### TEXTO DEL DOCUMENTO
►
La inercia comunicativa


La voluntad comunicativa se asocia habitualmente a una determinada inercia comunicativa que hace que, progresivamente, los medios de comunicación social (cada uno de ellos en relación a todo lo demás) vayan asumiendo significados homogéneos. La inercia comunicativa podría definirse como aquella circunstancia que articula un tipo de mensajes que fundamentalmente aspiran a cumplir las expectativas de recepción, es decir, a cumplir las expectativas del público a encontrar determinados mensajes en determinados medios. O, dicho de otro modo, la inercia comunicativa surge de la voluntad comunicativa que busca maximizar un éxito comunicativo repitiendo la misma fórmula, lo que equivale a la búsqueda del mismo segmento de público con formas y contenidos similares y, por eso mismo, redundantes .


La inercia comunicativa es la responsable de los estilos de época en que a una forma homogénea le corresponde inevitablemente un contenido homogéneo. Lo que es homogéneo del contenido no está nunca referido a lo que el mensaje denota en sí, sino a la larga cadena de connotaciones últimas que vienen a expresar el contenido estable de una sociedad determinada (es decir, en un espacio y un tiempo determinados). Los medios de comunicación individuales y sociales en todas las épocas están sometidos a la inercia comunicativa.


Las expectativas de recepción


Si admitimos que un mensaje se origina en una voluntad comunicativa perfectamente establecida, lo que a su vez implica el conocimiento previo del receptor deseado, entonces tendremos que admitir que la elección de un medio de comunicación concreto, conformado por uno o más medios de expresión (2), para la emisión de un mensaje concreto (o una serie de mensajes dialécticamente concatenados) depende de las expectativas de recepción del emisor.


Es decir, que un medio de expresión concreto encuadrado en un medio de comunicación específico se caracteriza por unas peculiaridades comunicativas que satisfacen unas determinadas expectativas de recepción o, dicho de otro modo, son las características de recepción propias de cada medio de comunicación y cada medio de expresión lo que hace que éstos contengan determinados significados y, por tanto, significados homogéneos.


Llegados a este punto, además, la interrelación entre los diferentes elementos de la emisión del mensaje se desencadena. Ante un significado a emitir: 1) las expectativas de recepción seleccionan el medio de expresión y el medio de comunicación; 2) el significado condiciona el significante; y 3) los modelos significantes del medio de expresión en cuestión a los que se puede recurrir (y que en conjunto conforman el código, que es convencional y abstracto) condicionan simultáneamente: a) el significante (en su potencialidad de expresar) y b) el significado (en su potencialidad de ser expresado).
◄
### DATOS PROPORCIONADOS
►
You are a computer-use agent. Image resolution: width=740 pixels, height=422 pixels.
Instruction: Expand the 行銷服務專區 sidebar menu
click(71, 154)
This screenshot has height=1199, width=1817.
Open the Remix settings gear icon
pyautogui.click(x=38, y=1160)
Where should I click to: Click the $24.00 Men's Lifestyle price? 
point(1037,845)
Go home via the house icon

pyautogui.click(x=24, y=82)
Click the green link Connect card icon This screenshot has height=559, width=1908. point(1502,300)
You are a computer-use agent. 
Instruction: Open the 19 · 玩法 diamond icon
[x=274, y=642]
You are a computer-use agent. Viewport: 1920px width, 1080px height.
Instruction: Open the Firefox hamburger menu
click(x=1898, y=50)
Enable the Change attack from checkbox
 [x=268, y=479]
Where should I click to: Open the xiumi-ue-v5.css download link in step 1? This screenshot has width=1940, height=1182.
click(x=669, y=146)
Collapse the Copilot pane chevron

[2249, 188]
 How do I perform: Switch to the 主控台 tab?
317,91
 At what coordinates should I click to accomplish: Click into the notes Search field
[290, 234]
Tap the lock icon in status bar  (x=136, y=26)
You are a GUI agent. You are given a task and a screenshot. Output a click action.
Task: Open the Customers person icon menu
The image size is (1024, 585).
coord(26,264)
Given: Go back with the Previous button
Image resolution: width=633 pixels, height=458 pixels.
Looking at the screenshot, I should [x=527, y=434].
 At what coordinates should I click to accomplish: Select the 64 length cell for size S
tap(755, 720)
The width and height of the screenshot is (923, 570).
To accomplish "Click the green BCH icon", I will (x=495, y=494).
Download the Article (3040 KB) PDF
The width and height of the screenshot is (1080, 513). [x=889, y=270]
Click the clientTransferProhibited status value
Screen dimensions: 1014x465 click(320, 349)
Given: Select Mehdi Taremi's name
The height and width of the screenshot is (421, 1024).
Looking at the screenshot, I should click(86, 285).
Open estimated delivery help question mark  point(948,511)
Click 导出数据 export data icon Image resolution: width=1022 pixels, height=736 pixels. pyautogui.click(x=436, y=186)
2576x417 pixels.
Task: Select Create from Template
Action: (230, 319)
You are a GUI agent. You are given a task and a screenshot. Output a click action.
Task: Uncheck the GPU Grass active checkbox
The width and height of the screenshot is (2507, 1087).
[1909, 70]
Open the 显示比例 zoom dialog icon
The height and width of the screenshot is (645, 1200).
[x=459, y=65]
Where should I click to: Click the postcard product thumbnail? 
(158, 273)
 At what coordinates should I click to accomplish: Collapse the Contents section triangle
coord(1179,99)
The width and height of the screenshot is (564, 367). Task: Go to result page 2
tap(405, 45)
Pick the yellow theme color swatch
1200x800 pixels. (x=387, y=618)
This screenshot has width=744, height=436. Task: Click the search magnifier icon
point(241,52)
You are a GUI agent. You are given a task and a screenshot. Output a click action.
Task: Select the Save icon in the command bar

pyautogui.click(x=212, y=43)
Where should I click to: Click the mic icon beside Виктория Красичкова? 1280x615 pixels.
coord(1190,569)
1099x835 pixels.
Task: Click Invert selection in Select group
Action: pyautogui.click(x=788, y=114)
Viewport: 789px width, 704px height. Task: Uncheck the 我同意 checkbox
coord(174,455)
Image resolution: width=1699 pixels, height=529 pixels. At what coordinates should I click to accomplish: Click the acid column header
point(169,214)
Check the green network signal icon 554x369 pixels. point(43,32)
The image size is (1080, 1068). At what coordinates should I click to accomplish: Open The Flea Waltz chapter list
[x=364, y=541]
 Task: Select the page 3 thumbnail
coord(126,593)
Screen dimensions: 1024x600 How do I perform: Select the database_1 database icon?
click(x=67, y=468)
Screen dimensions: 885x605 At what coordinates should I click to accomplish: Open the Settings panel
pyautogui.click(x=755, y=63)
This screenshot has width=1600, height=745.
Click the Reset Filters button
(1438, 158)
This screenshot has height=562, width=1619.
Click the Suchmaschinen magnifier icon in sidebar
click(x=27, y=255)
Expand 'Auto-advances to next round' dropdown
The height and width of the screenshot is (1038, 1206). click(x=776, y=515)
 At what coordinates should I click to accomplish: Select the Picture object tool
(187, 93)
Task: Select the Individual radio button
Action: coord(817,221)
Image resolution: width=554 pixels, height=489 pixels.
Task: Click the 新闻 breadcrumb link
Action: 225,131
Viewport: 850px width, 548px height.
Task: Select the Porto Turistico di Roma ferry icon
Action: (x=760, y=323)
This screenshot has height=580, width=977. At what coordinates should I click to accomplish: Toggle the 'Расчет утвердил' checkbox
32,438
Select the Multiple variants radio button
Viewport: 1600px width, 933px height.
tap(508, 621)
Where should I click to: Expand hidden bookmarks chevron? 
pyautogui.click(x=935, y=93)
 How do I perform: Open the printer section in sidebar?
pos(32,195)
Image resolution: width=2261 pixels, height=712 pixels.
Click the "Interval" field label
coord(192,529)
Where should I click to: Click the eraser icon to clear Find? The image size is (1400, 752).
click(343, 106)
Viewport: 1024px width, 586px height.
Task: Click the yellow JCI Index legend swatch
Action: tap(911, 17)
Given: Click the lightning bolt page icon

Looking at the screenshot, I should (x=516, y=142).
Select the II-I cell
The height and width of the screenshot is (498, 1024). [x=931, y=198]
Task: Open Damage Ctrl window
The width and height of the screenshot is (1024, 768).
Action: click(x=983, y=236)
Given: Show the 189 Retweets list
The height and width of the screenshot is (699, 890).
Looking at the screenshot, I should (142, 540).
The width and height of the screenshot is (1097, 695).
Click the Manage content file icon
◄
### PARTES DEL EJERCICIO
a) Transcribe el fragmento del texto del documento que va desde "La voluntad comunicativa se" hasta "mismo, redundantes .".
b) Enumera las relaciones numeradas que, según el texto del documento, se establecen ante un significado a emitir.

### RESPUESTAS ESCRITAS
a)
La voluntad comunicativa se asocia habitualmente a una determinada inercia comunicativa que hace que, progresivamente, los medios de comunicación social (cada uno de ellos en relación a todo lo demás) vayan asumiendo significados homogéneos. La inercia comunicativa podría definirse como aquella circunstancia que articula un tipo de mensajes que fundamentalmente aspiran a cumplir las expectativas de recepción, es decir, a cumplir las expectativas del público a encontrar determinados mensajes en determinados medios. O, dicho de otro modo, la inercia comunicativa surge de la voluntad comunicativa que busca maximizar un éxito comunicativo repitiendo la misma fórmula, lo que equivale a la búsqueda del mismo segmento de público con formas y contenidos similares y, por eso mismo, redundantes .

b)
1) Las expectativas de recepción seleccionan el medio de expresión y el medio de comunicación.
2) El significado condiciona el significante.
3) Los modelos significantes del medio de expresión en cuestión condicionan simultáneamente el significante (en su potencialidad de expresar) y el significado (en su potencialidad de ser expresado).